Author James Galloway-- Xenophobe?

Although this bit of sunshine titled "We can't win in Iraq, so let's bring our troops home" is supposed to be a straight news story, it reads more like an editorial, in fact, exactly like one. James Galloway, author of We Were Soldiers Once...and Young (and eyewitness to some of the important Viet Nam battle of Ia Drang, which is the subject of the book), has ruined some careers by quoting lower ranked officers here and there in Iraq. If their careers aren't ruined, at least they are going to have to spend a lot of time explaining to higher ranked officers how Galloway quoted them out of context.

But more striking, is the conclusions Galloway draws:

Here's what it boils down to: We are not winning in Iraq, and we cannot win in Iraq by staying the course.

I know he's been there and talked to our fighting forces while I've just been an armchair general safe here at home, but he's just wrong. We have won and are merely providing security to a defeated enemy as they build from scratch a political solution and form their own military forces, kind of like we did with Germany and Japan 60 years ago.
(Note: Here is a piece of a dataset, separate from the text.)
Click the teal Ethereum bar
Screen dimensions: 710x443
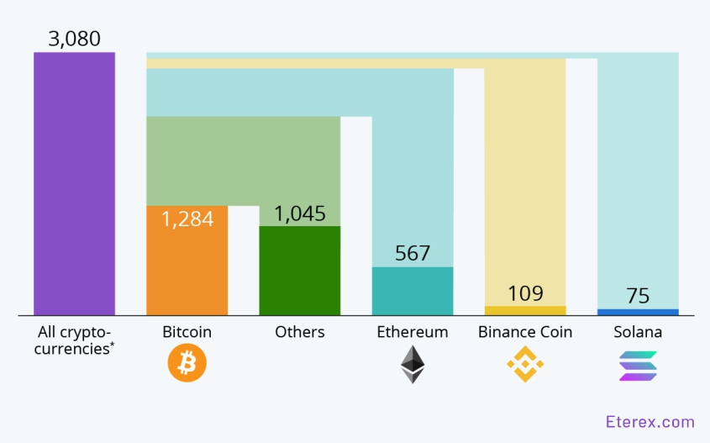pyautogui.click(x=412, y=291)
The forces in Iraq are being trained and the political solution is coming right along. The Iraqi people will vote on the proposed Constitution within a few weeks and will have another election in a few months. The political solution is just around the corner. Galloway must be very impatient to call it defeat and advocate getting out before the job is finished. Of course, that's just what he advocated in Viet Nam 35 years ago. Running away when the going gets the least bit tough must reside in his DNA.
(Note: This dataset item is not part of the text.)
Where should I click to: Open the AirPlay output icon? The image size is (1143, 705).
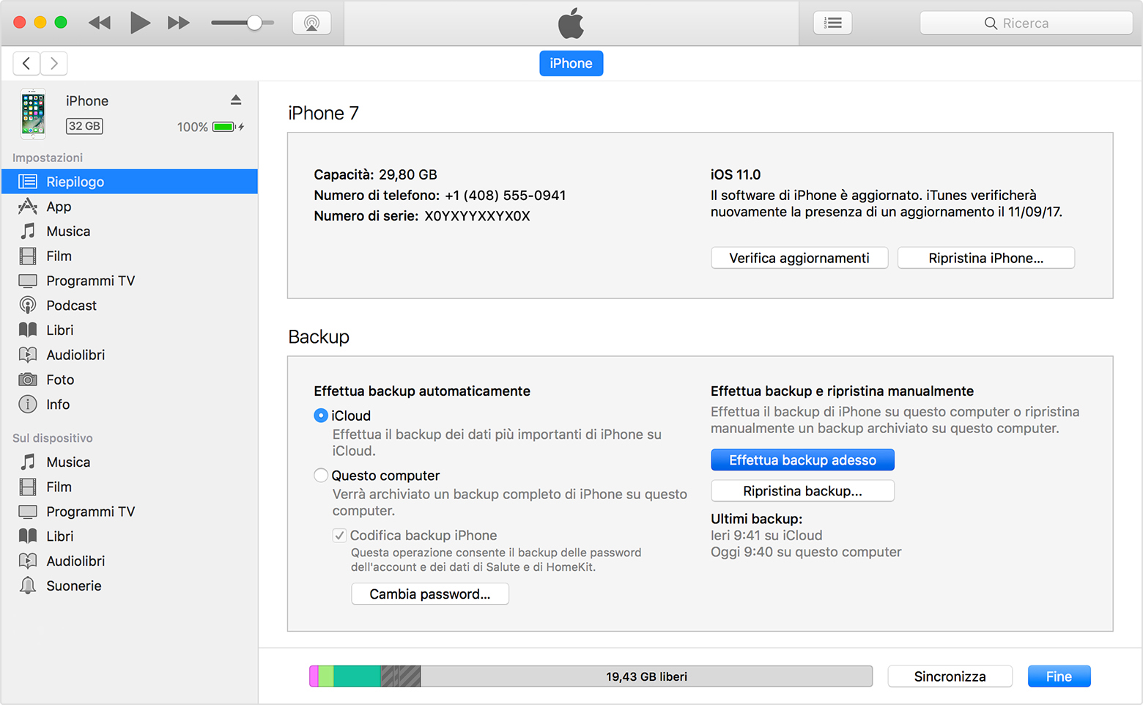click(311, 22)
But what really hit me is this pronouncement:

So please tell us again, Mr. Bush and Mr. Rumsfeld, why we must stay in Iraq when we can't win there? Why your obsession with the overthrow of a tin-pot tyrant led us down a path to the deaths of 1,900 Americans in a country that isn't worth the life of even one American soldier?

The country (of 25 million humans) isn't worth the life of even one American soldier? Twenty-five million Iraqi are not worth the life of one American soldier? The Iraqi people must therefore be individually worthless. Galloway's lack of compassion is stunning, but it sounds worse to my ears. It sounds like the worst form of xenophobia, the kind that declares foreigners non-people.
But maybe I'm quoting him out of context.

Comments:
Except for the wetlands we started restoring, almost all of Iraq is a desert, so I don't think a quagmire there is possible. It's just too dry. If you're using the term as a VietNam era metaphor, all I can say is we were in similar quagmires in Germany, Japan, Korea, and Bosnia and I never heard a peep of left wing complaint. How about you?